Later developments

Romans

It was usual for the Romans, in the person of a conquering general, later the emperor or a governor of a province, to make individual grants of Roman citizenship, which involved the recipient in adopting the Roman style of nomenclature. The Roman naming system was fundamentally different from the Greek, involving three names, praenomen, nomen and cognomen, with the patronymic expressed by a formula which came after the nomen. Thus: G(aius) Julius G(aii) f(ilius) Caesar.

Greeks receiving Roman citizenship would adopt the praenomen and nomen of the donor; in this way, names like Julius and Flavius first made their way into Greek nomenclature, in a variety of spellings (Φλαουιος, Φλαβιος ). For their cognomen, though Greeks did sometimes adopt Roman names, they more usually retained their Greek name. Thus, Gaius Julius Alexander, Titus Flavius Alcibiades.

The traditional Greek patronymic system did not fit easily into the Roman pattern, and Greeks adopted a number of strategies to cope with the problem. Sometimes they imitated the Roman system completely, but sometimes they simply appended the name of the father after the cognomen, either simply in the genitive, or with an ‘explanatory’ formula. For example, Τιβ. Κλαυδιος Αλεξανδρος πριν Φιλιππου ‘Tib. Klaudios Alexander, formerly son of Filippos’, meaning not that the person had been adopted, but that previously he would have expressed his patronymic this way.

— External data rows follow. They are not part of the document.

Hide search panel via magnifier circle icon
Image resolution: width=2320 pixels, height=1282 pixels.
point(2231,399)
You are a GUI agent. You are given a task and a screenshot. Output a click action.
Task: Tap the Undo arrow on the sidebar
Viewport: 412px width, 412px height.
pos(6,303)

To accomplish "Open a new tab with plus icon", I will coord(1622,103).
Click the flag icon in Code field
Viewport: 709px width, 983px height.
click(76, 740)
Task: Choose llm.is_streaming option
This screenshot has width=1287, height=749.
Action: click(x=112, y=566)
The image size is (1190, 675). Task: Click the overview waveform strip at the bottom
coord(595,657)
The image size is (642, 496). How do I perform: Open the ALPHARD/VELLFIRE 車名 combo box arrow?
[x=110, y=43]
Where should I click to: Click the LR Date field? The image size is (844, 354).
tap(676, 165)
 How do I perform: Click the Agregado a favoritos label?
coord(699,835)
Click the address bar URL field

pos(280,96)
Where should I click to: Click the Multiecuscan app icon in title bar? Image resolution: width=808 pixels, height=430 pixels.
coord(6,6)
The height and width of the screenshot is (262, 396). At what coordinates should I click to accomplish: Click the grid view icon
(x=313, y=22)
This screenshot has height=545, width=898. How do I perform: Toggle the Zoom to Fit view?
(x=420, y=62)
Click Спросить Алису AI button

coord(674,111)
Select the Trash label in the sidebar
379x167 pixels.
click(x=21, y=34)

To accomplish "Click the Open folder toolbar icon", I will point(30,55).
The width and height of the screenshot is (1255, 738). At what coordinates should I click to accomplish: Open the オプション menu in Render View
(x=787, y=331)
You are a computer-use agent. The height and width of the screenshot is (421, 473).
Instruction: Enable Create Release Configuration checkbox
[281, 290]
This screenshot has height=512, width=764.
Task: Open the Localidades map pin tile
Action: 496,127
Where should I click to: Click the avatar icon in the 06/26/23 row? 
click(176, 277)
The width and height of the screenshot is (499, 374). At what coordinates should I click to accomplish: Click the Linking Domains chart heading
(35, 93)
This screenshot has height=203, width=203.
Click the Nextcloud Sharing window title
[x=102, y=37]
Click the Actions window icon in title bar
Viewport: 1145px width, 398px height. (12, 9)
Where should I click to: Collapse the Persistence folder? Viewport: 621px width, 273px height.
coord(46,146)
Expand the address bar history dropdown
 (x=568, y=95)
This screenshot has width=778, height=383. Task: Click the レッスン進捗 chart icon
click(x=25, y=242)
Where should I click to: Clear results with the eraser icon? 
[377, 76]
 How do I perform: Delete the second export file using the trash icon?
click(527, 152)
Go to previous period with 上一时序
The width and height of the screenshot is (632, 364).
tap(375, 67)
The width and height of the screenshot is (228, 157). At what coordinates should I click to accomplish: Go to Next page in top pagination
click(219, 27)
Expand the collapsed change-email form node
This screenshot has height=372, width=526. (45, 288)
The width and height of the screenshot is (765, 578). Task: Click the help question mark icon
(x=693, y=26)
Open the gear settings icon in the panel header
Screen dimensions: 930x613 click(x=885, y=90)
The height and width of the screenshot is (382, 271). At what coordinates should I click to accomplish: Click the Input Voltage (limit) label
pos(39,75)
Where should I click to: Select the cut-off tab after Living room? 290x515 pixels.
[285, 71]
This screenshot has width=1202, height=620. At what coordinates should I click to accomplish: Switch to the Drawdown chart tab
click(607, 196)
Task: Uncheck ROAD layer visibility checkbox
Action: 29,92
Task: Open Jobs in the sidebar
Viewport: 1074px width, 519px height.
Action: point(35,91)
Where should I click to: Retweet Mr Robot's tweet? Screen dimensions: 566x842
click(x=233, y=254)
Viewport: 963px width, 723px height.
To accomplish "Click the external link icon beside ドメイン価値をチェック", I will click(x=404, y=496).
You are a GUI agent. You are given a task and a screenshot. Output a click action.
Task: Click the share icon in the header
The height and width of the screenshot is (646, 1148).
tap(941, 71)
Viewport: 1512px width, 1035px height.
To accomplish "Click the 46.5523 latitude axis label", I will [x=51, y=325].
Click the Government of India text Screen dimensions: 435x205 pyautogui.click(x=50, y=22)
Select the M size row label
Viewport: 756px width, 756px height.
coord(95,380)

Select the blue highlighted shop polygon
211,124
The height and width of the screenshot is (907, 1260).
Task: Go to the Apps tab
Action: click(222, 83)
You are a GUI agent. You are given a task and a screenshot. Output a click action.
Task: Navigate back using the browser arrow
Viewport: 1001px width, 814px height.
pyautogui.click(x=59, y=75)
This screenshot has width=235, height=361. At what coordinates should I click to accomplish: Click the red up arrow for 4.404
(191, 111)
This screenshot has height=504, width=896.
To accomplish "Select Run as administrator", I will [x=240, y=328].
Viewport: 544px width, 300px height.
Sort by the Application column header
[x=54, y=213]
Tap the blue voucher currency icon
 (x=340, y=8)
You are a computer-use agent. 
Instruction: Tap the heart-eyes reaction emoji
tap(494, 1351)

After 212 AD, all free inhabitants of the Roman Empire became citizens under the Constitutio Antoniniana, with the nomen Aurelius. But throughout the Roman period, even after 212 AD, Greeks are found bearing Roman names as single names ‘in the Greek manner’. LGPN has many examples of names such as Μαρκος, Ιουλιος, Τιτος and Φορτουνατος borne in this way, and also Greek forms developed from them, Μαρκιων, Ιουλιττα, Φορτυνατιων etc.

 

Christianity

Christianity was destined to make a permanent impact on Greek nomenclature, but the change was neither sudden nor simple. Some ‘Christian’ names, such as John (Ιωαννης), Anna and Maria, were, of course, Jewish. In time, but not much before the fourth century AD, new ‘Christian’ names appeared, formed on the Greek pattern but incorporating the values of the new religion, for example Eusebios. The old pagan ‘neutral’ theophoric names such as Theodora and Theophilos continued in use and so became ‘Christian’, alongside a new compound, Theo-doulos (`servant of God’), comparable to Christo-doulos (‘servant of Christ’), unprecedented in pagan theophoric names.

In the fourth century AD, John Chrysostom urged parents to name their children after saints and martyrs and not after ancestors. That he should have had to make this appeal, clearly intended to promote Christian over old pagan names, is an indication of the inherent conservatism of naming practices. But even when heeded, the appeal would not necessarily have secured the intended result. Saints and martyrs were as likely as not to bear ‘pagan’ names such as Demetrius, Dionysia and Alexandra, and so these pagan names continued in use with a renewed authority, which has helped secure their survival into modern times.

In the correspondence of Libanius, in the fourth century AD, the names of recipients show a mixture of Roman names such as Marcus, Proclus, Modestus, Priscianus, Ioulianus, old Greek names such as Andronikos, Alexandros, Dionysios, Leontios, and a certain number of distinctly Christian names such as Eusebios, Eustathios, Euphemios. A century later, in the correspondence of the Christian Isidoros of Pelusion, more distinctively ‘Christian’ names such as Eulogios, Eulampios and Kyrillos account for a greater proportion, but there are also surprising survivals such as Isidoros, Serapion and Apollonios.

By this period, a general simplification in nomenclature had taken place, the patronymic had largely disappeared, and the ethnic fallen into disuse.